In August 2013, the parent company issued $400.0 million of senior notes at 99.80% of face value. The senior note issuances mature on August 2, 2018 and have a fixed coupon rate of 2.60%. In August 2013, the Bank issued $350.0 million of senior notes at 99.865% of face value. The senior bank note issuances mature on August 2, 2016 and have a fixed coupon rate of 1.35%. Both senior note issuances may be redeemed one month prior to their maturity date at 100% of principal plus accrued and unpaid interest.

On July 2, 2013, the Federal Reserve Board voted to adopt final capital rules to implement Basel III requirements for U.S. Banking organizations. The final rules establish an integrated regulatory capital framework that will implement, in the United States, the Basel III regulatory capital reforms from the Basel Committee on Banking Supervision and certain changes required by the Dodd-Frank Act. Based on our review of the final rules and an opinion of outside counsel, dated November 6, 2013, we have determined that there is a significant risk that our Huntington Preferred Capital, Inc. 7.88% Class C preferred securities will no longer constitute Tier 1 capital for the Bank for purposes of the capital adequacy guidelines or policies of the OCC, when Basel III becomes effective for Huntington Bancshares Incorporated and its affiliates. As a result, a regulatory capital event has occurred. On November 7, 2013, the board of directors approved the redemption of Class C preferred securities and on December 31, 2013 (the Redemption Date), Huntington Preferred Capital, Inc. redeemed all of the Class C Preferred Securities at the redemption price of $25.00 per share.

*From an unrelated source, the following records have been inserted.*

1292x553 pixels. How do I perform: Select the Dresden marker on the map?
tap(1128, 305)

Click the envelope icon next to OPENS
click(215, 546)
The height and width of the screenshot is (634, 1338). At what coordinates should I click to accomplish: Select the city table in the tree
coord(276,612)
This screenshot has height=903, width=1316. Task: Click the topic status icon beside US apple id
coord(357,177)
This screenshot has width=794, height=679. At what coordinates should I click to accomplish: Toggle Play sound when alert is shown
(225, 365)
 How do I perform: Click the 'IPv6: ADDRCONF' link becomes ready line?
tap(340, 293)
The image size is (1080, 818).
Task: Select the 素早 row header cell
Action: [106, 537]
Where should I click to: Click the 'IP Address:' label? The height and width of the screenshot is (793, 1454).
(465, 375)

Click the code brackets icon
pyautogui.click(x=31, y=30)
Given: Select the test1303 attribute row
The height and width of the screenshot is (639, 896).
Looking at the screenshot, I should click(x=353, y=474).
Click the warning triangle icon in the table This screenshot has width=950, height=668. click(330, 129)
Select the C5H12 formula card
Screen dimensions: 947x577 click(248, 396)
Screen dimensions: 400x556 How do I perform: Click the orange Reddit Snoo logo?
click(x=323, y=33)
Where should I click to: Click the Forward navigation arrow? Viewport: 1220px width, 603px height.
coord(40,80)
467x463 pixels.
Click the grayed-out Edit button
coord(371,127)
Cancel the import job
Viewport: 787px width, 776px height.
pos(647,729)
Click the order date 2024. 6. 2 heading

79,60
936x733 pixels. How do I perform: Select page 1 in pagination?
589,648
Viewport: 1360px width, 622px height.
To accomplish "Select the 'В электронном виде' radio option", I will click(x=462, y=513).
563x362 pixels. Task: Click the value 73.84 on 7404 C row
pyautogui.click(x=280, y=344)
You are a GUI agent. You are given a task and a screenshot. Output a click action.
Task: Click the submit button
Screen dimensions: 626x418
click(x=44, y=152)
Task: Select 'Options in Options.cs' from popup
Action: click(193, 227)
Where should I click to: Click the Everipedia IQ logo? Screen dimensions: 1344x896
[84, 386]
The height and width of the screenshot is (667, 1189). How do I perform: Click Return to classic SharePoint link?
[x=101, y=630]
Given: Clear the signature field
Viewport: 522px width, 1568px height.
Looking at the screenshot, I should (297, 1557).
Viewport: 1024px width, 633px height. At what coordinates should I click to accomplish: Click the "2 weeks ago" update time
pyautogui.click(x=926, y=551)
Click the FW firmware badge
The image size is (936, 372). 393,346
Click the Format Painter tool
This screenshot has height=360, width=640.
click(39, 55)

Long-term debt maturities for the next five years and thereafter are as follows:

dollar amounts in thousands 2015 2016 2017 2018 2019 Thereafter Total
The Parent Company:
Senior notes $ --- $ --- $ --- $ 400,000 $ --- $ --- $ 400,000
Subordinated notes --- --- --- --- --- 618,049 618,049
The Bank:
Senior notes --- 850,000 750,000 --- 500,000 35,000 2,135,000
Subordinated notes --- 103,009 --- 125,539 75,716 --- 304,264
FHLB Advances --- 750,000 100 1,205 369 6,596 758,270
Other 141 --- --- --- --- 65,000 65,141
Total $ 141 $ 1,703,009 $ 750,100 $ 526,744 $ 576,085 $ 724,645 $ 4,280,724

These maturities are based upon the par values of the long-term debt.

The terms of the other long-term debt obligations contain various restrictive covenants including limitations on the acquisition of additional debt in excess of specified levels, dividend payments, and the disposition of subsidiaries. As of December 31, 2014, Huntington was in compliance with all such covenants.